Nel respiro avvolgente di Sona sonette l'impulso ritmico delle percussioni, non schiaccia fisarmonica e chitarra che riconducono alla fonte della tradizione dalla quale si attinge a piene mani per dare vita al fluire di Frore. Ovunque è poi la meticolosità degli impasti vocali, la cristallina intonazione di Beppe Dettori a dare un senso ancora più marcato a questa forza comunicativa che trasuda dai brani; quasi volessero comunque superare la dimensione sarda, darsi un'anima universale alla quale non sono estranei umori africani, mediterranei.
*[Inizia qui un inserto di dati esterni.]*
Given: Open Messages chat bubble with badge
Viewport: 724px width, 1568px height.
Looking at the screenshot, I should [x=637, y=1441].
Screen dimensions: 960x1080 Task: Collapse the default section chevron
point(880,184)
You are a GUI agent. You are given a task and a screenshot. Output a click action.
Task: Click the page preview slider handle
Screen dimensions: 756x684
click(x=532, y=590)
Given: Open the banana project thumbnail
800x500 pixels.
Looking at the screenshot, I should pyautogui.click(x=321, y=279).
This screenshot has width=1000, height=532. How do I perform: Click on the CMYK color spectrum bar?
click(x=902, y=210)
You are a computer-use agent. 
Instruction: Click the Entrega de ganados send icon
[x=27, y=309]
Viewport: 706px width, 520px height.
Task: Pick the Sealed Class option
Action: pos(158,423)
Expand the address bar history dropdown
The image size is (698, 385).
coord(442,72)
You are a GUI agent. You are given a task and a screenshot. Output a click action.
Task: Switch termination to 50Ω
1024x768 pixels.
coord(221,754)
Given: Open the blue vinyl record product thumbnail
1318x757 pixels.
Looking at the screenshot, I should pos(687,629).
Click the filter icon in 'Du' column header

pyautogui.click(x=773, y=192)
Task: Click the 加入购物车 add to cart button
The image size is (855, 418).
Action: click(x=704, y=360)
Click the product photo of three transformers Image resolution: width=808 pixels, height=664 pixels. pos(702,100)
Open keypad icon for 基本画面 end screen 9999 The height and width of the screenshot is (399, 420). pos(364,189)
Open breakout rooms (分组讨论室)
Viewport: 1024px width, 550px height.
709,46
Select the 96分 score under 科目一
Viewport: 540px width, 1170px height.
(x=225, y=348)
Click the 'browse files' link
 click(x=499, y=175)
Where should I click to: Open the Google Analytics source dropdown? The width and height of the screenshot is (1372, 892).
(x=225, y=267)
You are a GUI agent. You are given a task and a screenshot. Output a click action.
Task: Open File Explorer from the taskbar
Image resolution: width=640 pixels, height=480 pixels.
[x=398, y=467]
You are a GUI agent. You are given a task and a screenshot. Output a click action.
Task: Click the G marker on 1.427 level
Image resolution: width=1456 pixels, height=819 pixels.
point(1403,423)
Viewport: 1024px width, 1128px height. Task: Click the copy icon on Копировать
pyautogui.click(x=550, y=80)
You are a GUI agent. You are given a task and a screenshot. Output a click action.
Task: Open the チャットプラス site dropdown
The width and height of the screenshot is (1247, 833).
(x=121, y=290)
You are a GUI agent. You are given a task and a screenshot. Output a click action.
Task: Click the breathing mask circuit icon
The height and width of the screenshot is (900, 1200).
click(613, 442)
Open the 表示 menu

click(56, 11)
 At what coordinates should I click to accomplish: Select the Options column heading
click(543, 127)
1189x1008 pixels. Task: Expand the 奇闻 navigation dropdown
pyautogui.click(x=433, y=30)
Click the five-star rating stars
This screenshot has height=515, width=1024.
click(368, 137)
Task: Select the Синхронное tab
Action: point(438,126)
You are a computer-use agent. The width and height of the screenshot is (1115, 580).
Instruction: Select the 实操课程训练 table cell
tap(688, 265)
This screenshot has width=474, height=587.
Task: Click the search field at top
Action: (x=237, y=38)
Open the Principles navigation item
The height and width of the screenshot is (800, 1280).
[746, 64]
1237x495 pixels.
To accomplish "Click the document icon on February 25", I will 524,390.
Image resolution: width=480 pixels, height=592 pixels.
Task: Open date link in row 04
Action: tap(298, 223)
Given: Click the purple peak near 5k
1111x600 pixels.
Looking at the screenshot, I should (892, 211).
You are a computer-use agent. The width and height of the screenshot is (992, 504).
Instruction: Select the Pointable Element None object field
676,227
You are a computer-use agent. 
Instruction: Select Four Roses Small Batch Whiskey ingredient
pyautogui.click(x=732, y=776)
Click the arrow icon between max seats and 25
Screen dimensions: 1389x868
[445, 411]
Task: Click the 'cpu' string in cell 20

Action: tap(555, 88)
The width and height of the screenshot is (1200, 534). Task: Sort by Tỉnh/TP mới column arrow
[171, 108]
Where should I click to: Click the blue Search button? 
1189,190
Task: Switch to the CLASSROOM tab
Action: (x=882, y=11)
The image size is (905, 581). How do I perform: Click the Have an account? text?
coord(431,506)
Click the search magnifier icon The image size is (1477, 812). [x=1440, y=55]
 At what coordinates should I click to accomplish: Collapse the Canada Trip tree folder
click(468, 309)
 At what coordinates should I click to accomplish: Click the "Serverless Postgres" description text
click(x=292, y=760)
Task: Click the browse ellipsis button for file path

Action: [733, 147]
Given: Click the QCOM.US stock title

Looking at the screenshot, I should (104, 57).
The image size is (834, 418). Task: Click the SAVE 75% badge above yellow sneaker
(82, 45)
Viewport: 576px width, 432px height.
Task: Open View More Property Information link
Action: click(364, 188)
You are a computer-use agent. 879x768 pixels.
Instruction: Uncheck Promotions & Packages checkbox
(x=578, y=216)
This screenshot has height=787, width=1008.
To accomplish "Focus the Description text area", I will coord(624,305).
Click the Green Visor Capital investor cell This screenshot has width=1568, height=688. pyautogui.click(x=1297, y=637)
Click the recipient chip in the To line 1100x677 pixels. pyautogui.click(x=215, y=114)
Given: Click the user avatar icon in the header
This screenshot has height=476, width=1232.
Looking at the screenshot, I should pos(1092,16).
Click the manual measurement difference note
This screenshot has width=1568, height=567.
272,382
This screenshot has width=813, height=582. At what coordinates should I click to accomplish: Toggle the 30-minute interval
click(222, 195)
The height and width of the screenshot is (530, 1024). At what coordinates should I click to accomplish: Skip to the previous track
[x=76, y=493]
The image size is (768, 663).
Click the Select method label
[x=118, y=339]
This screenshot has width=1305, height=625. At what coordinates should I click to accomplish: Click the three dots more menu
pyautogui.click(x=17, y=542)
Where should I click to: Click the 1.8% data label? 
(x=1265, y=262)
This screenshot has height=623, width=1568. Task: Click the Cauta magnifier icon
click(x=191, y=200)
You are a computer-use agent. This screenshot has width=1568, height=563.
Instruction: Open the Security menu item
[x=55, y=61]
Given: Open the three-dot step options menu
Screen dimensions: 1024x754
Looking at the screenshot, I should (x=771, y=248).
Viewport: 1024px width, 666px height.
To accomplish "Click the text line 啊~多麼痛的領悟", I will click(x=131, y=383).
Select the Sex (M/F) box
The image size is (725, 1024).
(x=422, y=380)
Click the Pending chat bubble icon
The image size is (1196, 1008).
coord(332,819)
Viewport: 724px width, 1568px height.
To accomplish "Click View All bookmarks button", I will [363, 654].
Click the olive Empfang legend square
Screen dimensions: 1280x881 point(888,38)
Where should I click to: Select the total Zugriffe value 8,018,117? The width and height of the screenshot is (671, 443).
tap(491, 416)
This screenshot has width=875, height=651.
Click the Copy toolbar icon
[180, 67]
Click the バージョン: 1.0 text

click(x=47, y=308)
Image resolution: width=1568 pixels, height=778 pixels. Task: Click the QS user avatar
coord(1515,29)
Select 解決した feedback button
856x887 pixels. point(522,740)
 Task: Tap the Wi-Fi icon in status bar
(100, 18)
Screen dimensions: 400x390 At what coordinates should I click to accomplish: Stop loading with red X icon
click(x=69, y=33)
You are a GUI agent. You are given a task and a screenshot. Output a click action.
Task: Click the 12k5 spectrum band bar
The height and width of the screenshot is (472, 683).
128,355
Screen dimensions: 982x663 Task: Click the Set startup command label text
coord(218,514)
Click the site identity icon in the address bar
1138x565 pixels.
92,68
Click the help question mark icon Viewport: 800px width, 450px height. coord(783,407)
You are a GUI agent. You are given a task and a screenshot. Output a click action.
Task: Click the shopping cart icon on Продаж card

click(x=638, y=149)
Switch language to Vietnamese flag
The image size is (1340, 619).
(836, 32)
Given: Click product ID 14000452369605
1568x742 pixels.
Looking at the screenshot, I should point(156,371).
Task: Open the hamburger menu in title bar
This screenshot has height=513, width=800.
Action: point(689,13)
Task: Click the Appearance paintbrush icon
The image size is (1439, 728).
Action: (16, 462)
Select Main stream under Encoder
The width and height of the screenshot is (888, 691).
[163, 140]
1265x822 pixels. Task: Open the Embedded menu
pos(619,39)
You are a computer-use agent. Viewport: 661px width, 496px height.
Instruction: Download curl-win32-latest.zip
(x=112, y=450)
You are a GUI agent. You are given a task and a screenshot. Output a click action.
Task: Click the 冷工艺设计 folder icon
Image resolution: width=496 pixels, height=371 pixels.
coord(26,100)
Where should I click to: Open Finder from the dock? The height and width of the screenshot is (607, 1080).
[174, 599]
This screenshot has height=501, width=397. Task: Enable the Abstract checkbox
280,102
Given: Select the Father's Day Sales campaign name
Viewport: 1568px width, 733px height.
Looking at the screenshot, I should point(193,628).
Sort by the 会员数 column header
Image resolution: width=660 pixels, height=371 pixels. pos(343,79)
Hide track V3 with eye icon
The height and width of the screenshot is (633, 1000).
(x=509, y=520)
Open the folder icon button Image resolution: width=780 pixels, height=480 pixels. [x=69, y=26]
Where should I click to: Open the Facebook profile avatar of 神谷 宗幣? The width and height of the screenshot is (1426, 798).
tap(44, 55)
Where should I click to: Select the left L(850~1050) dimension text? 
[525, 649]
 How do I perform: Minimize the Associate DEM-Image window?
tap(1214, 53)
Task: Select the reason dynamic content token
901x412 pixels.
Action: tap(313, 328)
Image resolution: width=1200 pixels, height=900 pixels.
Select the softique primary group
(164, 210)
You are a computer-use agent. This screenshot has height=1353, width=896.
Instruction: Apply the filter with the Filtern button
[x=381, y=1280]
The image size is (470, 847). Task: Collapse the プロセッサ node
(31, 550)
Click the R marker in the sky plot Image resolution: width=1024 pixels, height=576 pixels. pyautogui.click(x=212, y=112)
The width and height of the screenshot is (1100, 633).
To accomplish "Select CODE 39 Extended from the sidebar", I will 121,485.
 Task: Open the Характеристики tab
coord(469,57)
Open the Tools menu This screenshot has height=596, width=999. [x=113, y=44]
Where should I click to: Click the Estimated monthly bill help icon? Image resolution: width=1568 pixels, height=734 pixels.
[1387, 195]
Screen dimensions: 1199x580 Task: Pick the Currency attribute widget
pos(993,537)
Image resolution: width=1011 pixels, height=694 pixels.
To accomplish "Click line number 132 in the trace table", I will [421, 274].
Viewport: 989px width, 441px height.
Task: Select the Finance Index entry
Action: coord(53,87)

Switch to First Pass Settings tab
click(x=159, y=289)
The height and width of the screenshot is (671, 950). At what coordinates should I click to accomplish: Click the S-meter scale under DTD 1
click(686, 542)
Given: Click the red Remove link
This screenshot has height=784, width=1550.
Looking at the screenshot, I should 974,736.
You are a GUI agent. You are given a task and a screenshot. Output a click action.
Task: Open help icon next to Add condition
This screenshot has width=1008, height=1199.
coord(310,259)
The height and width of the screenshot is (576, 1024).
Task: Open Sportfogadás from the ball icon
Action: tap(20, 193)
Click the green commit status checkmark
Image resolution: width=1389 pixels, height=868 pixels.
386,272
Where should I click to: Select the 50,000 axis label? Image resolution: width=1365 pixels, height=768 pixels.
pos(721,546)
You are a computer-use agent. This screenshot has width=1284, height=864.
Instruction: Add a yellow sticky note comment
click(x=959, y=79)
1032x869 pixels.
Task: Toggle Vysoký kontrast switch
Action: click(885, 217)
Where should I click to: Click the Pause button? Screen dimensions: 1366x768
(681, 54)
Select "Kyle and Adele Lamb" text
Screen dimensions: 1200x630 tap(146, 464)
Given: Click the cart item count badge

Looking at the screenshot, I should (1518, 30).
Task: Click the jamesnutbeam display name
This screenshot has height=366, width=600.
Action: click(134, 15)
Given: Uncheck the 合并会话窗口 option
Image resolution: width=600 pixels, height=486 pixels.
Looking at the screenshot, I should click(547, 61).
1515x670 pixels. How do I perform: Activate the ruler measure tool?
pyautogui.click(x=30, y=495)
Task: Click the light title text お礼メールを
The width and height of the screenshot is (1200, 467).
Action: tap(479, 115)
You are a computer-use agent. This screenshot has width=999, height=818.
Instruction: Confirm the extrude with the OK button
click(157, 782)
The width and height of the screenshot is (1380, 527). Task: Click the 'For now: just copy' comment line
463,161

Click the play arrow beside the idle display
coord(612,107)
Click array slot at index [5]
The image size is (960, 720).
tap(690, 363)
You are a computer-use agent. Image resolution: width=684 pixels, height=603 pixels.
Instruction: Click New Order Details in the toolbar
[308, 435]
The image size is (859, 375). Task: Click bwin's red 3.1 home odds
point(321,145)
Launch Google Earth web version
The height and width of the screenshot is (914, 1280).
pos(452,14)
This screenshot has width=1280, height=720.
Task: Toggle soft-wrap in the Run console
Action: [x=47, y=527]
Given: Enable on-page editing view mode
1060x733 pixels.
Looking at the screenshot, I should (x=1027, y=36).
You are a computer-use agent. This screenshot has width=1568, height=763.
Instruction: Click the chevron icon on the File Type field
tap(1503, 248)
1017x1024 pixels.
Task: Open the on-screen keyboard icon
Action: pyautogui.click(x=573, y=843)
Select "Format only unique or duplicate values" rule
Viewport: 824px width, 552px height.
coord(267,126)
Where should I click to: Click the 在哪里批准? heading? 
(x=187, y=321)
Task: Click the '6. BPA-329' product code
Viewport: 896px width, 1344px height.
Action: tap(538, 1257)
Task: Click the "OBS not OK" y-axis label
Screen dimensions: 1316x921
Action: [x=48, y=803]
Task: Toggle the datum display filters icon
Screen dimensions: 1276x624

Dagli approcci più disinvolti e meno convenzionali di Ballade bois al grande ballo, tra terra e polvere, che si disegna in Eni ca ti canto; dal sofferto lirismo di Poesia traittora alla compiutezza di Ballu e cantu. Qui idealmente il cerchio si chiude: nell'esaltazione primigenia di voci antiche, in una struttura apparentemente disadorna che racchiude una grande ricchezza. La forza di essere musica che salta gli steccati punta dritta al cuore, oltre ogni confine.